In the wee hours of the morning — on the eve of America’s birthday — a teenager of Kenyan-Australian descent changed the landscape of the basketball world with a single social media post.

Makur Maker, a five-star high school basketball recruit, announced early Friday that he would play college hoops at Howard University.

It wasn’t that he chose Howard, necessarily. It wasn’t that he committed to Howard over bluebloods UCLA, Kentucky, and Memphis.

It was the reason Maker explained why Howard was the choice.

“I need to make the HBCU movement real so that others will follow,” he wrote on Twitter at 3:30 a.m.

Maker wasn’t this great prep high school athlete who happened to come from a lineage of HBCU graduates that made his decision a relatively reasonable one.

His parents, born in Kenya, did not attend an HBCU. Neither did any of his six brothers and one sister. Not even older cousins, Thon and Matur Maker, who both play professional basketball in the United States.

Maker arrived in America just five years ago and has attended four different high schools since.
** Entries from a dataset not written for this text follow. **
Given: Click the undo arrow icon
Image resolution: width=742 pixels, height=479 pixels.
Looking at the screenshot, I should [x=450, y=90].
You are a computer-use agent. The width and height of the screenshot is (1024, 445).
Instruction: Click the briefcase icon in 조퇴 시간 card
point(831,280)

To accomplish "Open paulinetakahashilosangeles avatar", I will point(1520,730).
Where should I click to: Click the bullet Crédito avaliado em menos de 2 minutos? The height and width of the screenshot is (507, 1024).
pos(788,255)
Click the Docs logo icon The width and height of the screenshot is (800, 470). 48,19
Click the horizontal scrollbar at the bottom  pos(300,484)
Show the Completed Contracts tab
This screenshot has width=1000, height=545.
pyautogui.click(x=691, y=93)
All of them in either California or Arizona — each more than 2,000 miles away from Howard’s campus in Washington, D.C.

It makes little sense that this kid, with that background, in a climate where talents such as Maker’s are destined to be the centerpiece of rosters in Durham, North Carolina, Lexington, Kentucky or East Lansing, Michigan would ultimately end up at a school that hadn’t been in the NCAA Tournament in 28 years.

But that’s what makes the choice by Maker so powerful. A 17-year-old kid not born of this country quickly developing an appreciation for historically black colleges and what the institutions mean to Black people only confirms to the rest of America what those tethered to those schools have always known.

Black institutions of higher learning aren’t inferior. Black schools are to be respected. Black traditions and culture are just as legitimate as the historically white ones that are revered.

Maker spoke of being part of a movement to encourage the very best Black high school athletes to give HBCUs a serious, not token looks as so often has been the case. This motivation for Maker derives in a time where there is a global awakening surrounding Black causes and the Black Lives Matter movement. Black athletes, in particular, are wielding their power to demand and create substantive change inside and outside the white lines of play.

Multimillion-dollar coaches are now at the mercy of Black athletes. Entities that once were under the impression they controlled the ways in which Black people operated are suddenly being guided by Black athletes.

Also not lost is that Maker verbally agreeing to sign with Howard dispels the notion that HBCUs needed to have the cache, the notoriety, the grand facilities, or the ESPN national television Big Monday interest to attract the high-level AAU players.

Maker made a statement that an athlete didn’t need to wear the jersey of a Power 5 school to be seen by the public or pro scouts. The media, the attention, will follow Maker and any other athlete of similar caliber simply because they exist.

Maker to Howard isn’t a win for Howard. It is a win for every single HBCU in the country. Celebrations are occurring by black college alums. Though each unique in their own ways, HBCUs are one big family. Every victory in competition or in recruiting is a victory for the collective. When one eats, so does the rest by proxy. Howard basketball ultimately is the beneficiary of all this. But so are the 107 schools, too.